Free and true to themselves: Art and insights from older artists in Ocala exhibit
What happens as artists age? Some find new freedom and become more true to themselves.
The work of older artists is on display this month in an exhibit at Brick City Center for the Arts in Ocala. It opens with a reception beginning at 5 p.m. Friday, Aug. 5.
The Marion Cultural Alliance’s “Art of Aging: The Secret of Life” runs through August 27th. The exhibit includes 35 artists and works ranging from quilts and sculpture to paintings and photography.
Earlier this week, the gallery had been stripped bare, and new paintings — a few already hanging and others lined up against the far wall — are going up for the Art of Aging exhibit.
As you look around at the paintings,” Marion Cultural Alliance Executive Director Jaye Baillie said, “you can see lots of different interpretations, everything from the crackling on the skin of this beautiful lady here to symbolize that getting old is still beautiful to the beautiful abstract landscapes. You know, that to me is the secret of life, to be able to gaze into that painting and have your imagination fly.”

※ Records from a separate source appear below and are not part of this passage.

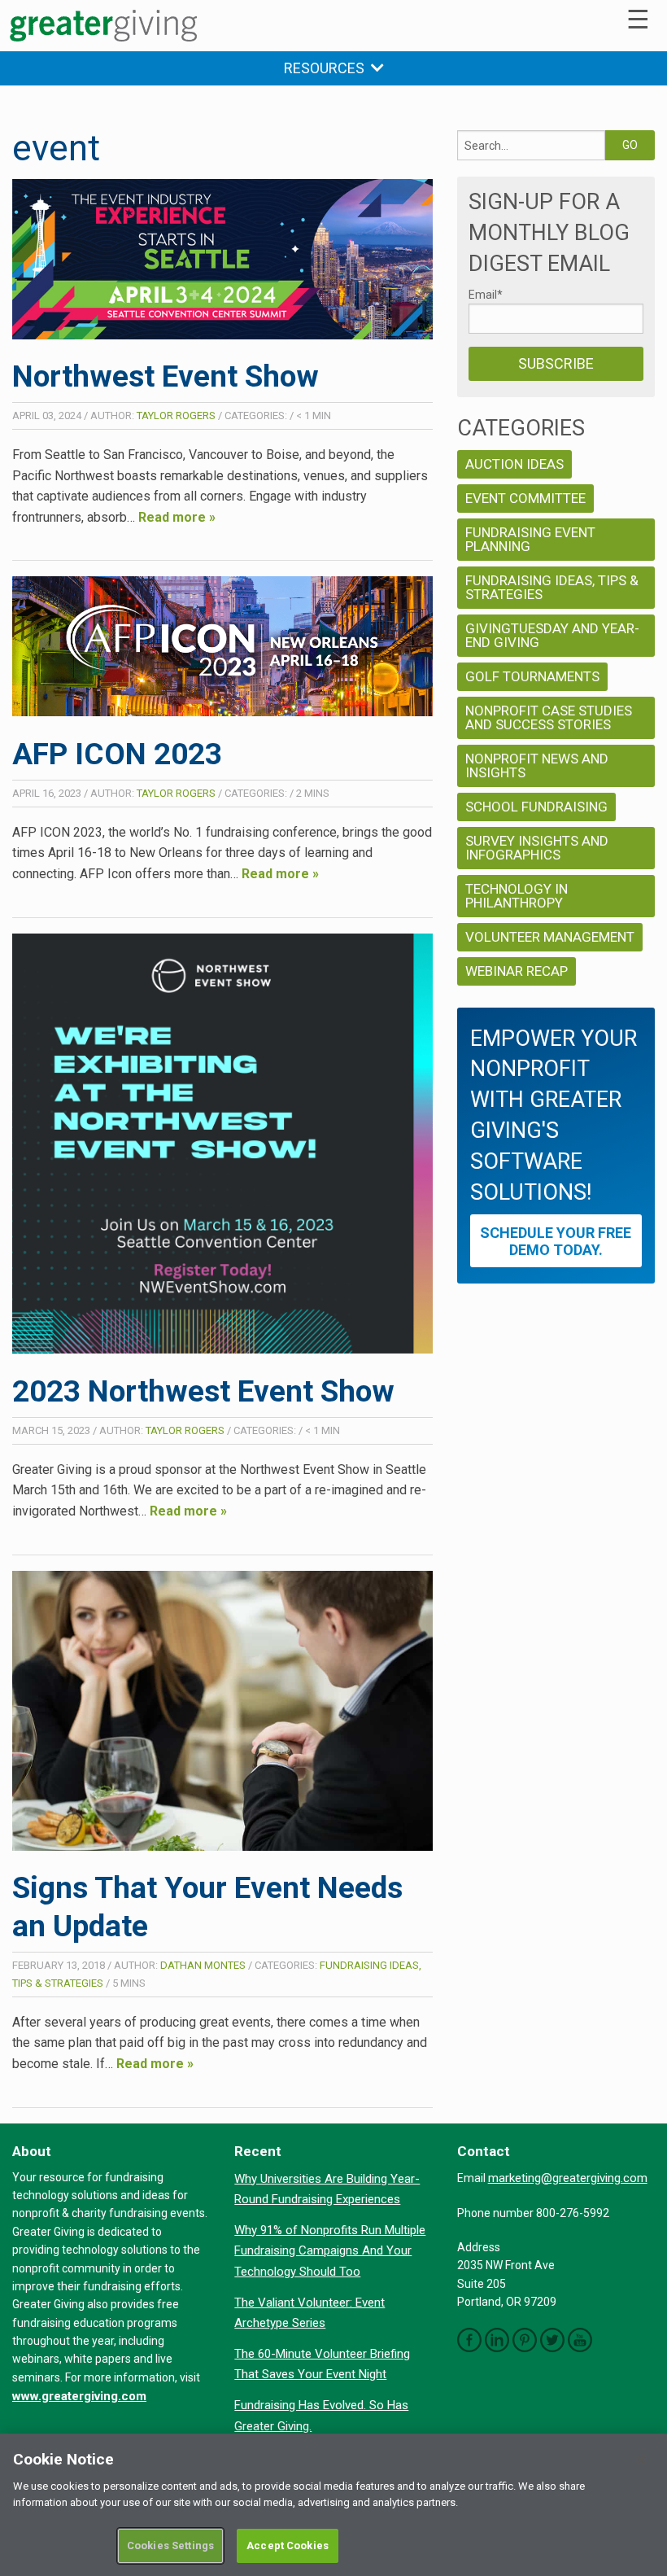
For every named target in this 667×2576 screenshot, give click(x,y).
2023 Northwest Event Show (203, 1391)
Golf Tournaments (532, 676)
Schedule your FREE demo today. (555, 1241)
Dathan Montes (203, 1965)
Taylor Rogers (176, 415)
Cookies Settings (170, 2545)
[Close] (641, 2460)
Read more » (177, 517)
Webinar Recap (516, 971)
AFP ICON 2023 (117, 754)
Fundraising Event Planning (530, 539)
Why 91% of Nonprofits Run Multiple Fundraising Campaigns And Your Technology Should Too (329, 2251)
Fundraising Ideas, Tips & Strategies (552, 587)
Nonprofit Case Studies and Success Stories (548, 717)
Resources (327, 68)
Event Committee (525, 498)
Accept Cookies (287, 2545)
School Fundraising (536, 806)
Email (486, 294)
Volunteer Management (549, 937)
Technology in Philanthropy (516, 896)
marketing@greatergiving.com (567, 2178)
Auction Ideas (514, 464)
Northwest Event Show (165, 376)
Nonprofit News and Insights (536, 765)
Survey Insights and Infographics (536, 848)
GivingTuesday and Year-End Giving (552, 635)
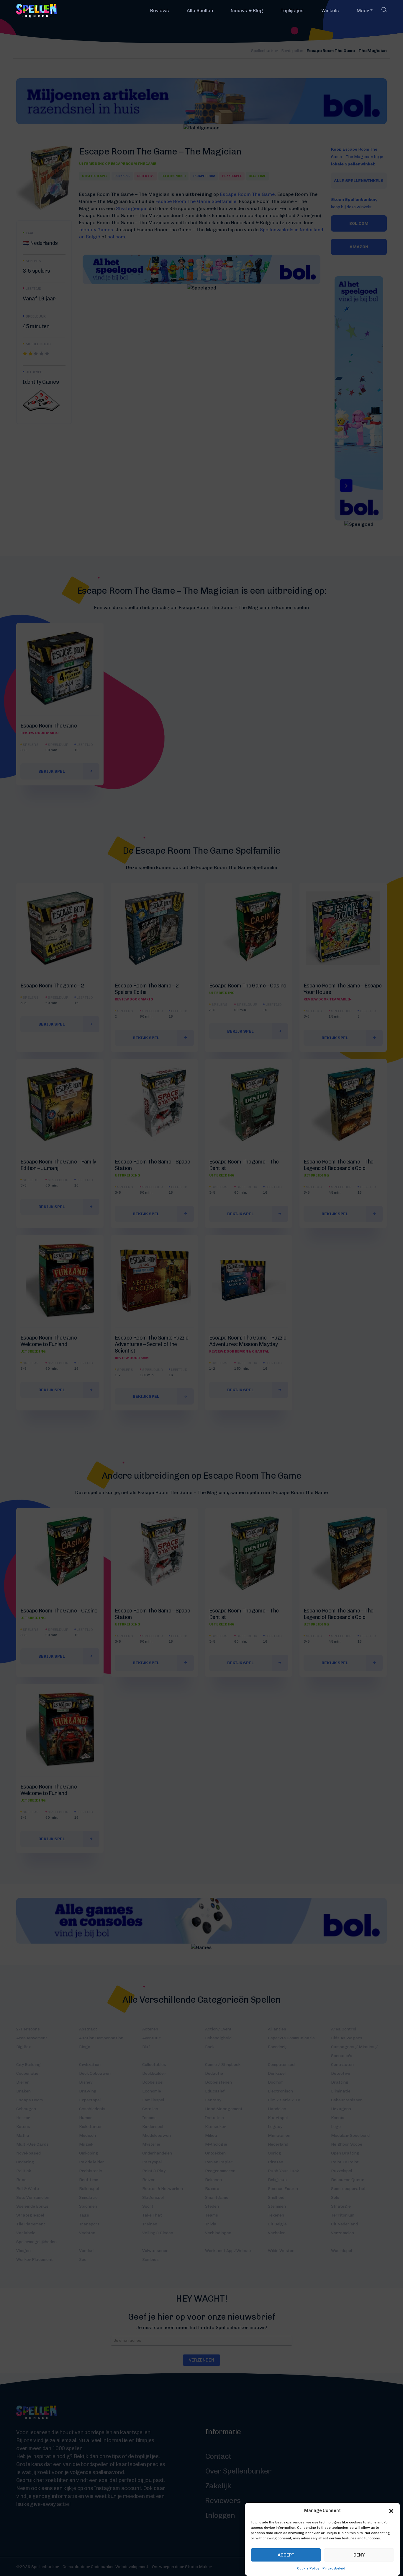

It’s the fifth year that MCA has teamed up with Marion Senior Services on this exhibit featuring art from local artists 55 and older.
“We have a lot of folks that are embracing aging in multiple different ways, and art is one of them,” Marion Senior Services Executive Director Jennifer Martinez said. “We encourage folks to stay engaged on every level, physically, spiritually, emotionally, religiously and every aspect. And this exhibit celebrates that.”
But how has making art changed for these older artists?
One large painting faces us — pale trees standing against blue land and sky and a gray mist. It’s “Out of the Fog” by 71-year-old Ronda Richley.
“It was a place in my life where I was coming out of a fog of not knowing what I was going to create,” Richley said.
She has made all sorts of visual art for more than 45 years, in Los Angeles, Orlando and now Ocala.
“Now my art is a little bit different because I’m not so much interested in making a living with my art anymore as just exploring all different avenues that art can offer me,”Richley said.
She says the hard part as you age is staying fresh when you’ve done it all. She’s worked with glass-tile mosaics, ceramics, painting of various sorts, print-making, and now she has a loom to her studio.
“They do say that a true artist — artists don’t mature until about the age of 80,” Richley said. “So I’ve got a little ways to go yet. When I can combine all the media that I enjoy doing and figure out how I’m going to do that and make a statement with each of them equally, then I’ll know I’ve matured.”
Sixty-six-year-old artist Cindy Vener is a good friend of Richley’s. As you enter Vener’s home in The Villages, you’ll see a painting of trees by Richley hanging near the front door.
Vener’s work is in the exhibit, too.
“My style has changed,” Vener said. “I used to be much more of a realist and now I am much more of an impressionist or an abstract painter. So I do landscapes that are more what I call abstract landscapes.”
Retirement gave Vener more time for her art. She says it’s a business, but not work.
“As long as I enjoy it and I’m happy doing it,” she said. “I think it does free you up to just kind of think about the art itself.”
Vener also teaches art. The secret is “just to be free with it” and try new things, she said. “It’s an evolving process. And I think you have to just sort of give yourself the liberty to play around with it and not worry about what other people think. And I think you as you get older in many ways that’s how you end up being as a person in general. It’s you care less about what people think.”
A secret of art, yes, and a secret of life as we grow older.